Se non “un idea di mondo” (il che in fin dei conti sarebbe inutile) almeno una ficcante “idea di thriller” lontana anni luce dai tecnicismi investigativi di “altre idee” di thriller.
L’ipnotista, del dato per disperso Lasse Hallström e invece in forma smagliante dopo il ritorno a casa, è puro, anzi purissimo, “ghiaccio bollente” che come termine sarà trito e ritrito (e pure quest’ultima è trita e ritrita…) ma perlomeno rende l’idea di come mettere in scena un thriller solidissimo srotolando all’interno del classicol “whodunit” temi forti che sembrano appartenere ad un cinema “altro” (e magari alto…) con un equilibrio e una perizia che lasciano di stucco.
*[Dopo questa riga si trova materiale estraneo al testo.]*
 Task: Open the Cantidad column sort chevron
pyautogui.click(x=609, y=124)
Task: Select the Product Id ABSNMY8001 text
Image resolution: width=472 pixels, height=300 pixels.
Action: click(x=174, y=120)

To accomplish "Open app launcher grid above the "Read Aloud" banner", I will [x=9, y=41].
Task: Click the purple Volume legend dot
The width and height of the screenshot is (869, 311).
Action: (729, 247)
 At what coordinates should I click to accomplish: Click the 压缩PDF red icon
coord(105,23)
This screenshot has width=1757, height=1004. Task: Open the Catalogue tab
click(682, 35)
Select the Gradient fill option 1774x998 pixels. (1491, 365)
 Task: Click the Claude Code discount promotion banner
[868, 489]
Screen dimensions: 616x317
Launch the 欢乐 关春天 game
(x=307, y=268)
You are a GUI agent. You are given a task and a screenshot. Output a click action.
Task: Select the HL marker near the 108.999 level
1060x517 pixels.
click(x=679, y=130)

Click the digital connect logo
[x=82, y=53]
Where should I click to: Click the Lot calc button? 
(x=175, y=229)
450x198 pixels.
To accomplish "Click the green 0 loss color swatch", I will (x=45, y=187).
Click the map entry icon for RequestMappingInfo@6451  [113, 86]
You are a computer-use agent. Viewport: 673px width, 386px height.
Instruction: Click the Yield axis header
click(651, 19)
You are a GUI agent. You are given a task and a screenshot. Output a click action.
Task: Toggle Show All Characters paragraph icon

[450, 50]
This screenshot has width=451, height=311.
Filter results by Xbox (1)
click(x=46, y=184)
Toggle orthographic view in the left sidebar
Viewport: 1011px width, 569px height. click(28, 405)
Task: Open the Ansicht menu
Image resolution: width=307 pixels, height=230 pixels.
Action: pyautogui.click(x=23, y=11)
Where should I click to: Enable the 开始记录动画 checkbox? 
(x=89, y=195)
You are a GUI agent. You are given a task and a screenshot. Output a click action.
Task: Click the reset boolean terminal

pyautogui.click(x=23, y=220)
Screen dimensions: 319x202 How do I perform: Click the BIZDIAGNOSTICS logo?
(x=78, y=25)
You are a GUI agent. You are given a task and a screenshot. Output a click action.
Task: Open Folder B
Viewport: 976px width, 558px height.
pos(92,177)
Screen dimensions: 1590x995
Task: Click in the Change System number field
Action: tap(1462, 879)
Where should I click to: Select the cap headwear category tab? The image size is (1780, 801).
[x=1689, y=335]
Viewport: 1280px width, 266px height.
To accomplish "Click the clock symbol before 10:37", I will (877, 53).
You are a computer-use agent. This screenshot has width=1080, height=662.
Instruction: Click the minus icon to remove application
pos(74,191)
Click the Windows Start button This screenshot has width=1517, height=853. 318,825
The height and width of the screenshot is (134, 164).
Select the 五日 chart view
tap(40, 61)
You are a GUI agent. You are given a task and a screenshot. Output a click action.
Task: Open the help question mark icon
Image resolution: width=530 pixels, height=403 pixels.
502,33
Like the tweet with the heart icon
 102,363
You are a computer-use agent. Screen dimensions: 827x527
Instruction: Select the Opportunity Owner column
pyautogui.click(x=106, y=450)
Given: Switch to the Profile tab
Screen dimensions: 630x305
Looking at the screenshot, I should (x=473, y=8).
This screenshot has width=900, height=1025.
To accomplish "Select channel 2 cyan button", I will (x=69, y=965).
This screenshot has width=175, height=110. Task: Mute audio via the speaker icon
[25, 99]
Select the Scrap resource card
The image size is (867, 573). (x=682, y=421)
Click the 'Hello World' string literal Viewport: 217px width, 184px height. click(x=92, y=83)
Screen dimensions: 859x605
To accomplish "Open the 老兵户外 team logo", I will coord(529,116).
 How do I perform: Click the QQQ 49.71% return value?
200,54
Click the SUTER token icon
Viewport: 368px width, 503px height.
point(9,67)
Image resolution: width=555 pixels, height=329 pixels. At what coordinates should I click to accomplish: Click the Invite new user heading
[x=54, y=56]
In soldoni: se in superficie troneggia l’indagine, in profondità (ma neanche tanto…) è un fiorire spontaneo di personaggi lacerati, matrimoni in bilico, surrogati di maternità, solitudini che si tagliano a fette, e mentre l’indagine va avanti il fattore umano rimane il perno attorno al quale tutto ruota senza un minimo di cedimento al punto che la stessa tecnica, quella dell’ipnosi (a proposito: ma quanto tempo era che non si vedeva l’ipnosi al cinema?) è solo uno strumento (per lo più neanche infallibile ma al tempo stesso necessario…) al servizio della storia e non il contrario.
Alla fine ci ritroviamo tra il cervello e gli occhi un film estremamente avvolgente e fluido nel suo dolore liquido, così come liquido è il finale che consegna alla memoria una delle “rese” più emozionanti viste da parecchio tempo in qua, capace di gettare nuova luce su chi fino allora ha incarnato solo malvagità, un arrendersi (molto plastico e scandito dalle braccia lungo i fianchi a dispetto dello stesso istinto di sopravvivenza…) che mentre chiude il cerchio di un’indagine in fin dei conti neanche troppo difficile da chiudere, lascia qualcosa di non perfettamente espresso che continua ad interrogare.
Onestamente della trama ci interessa poco e questo poco è ciò che segue: delitto efferato e dislocato (un uomo ucciso in una palestra, il resto della famiglia a casa…).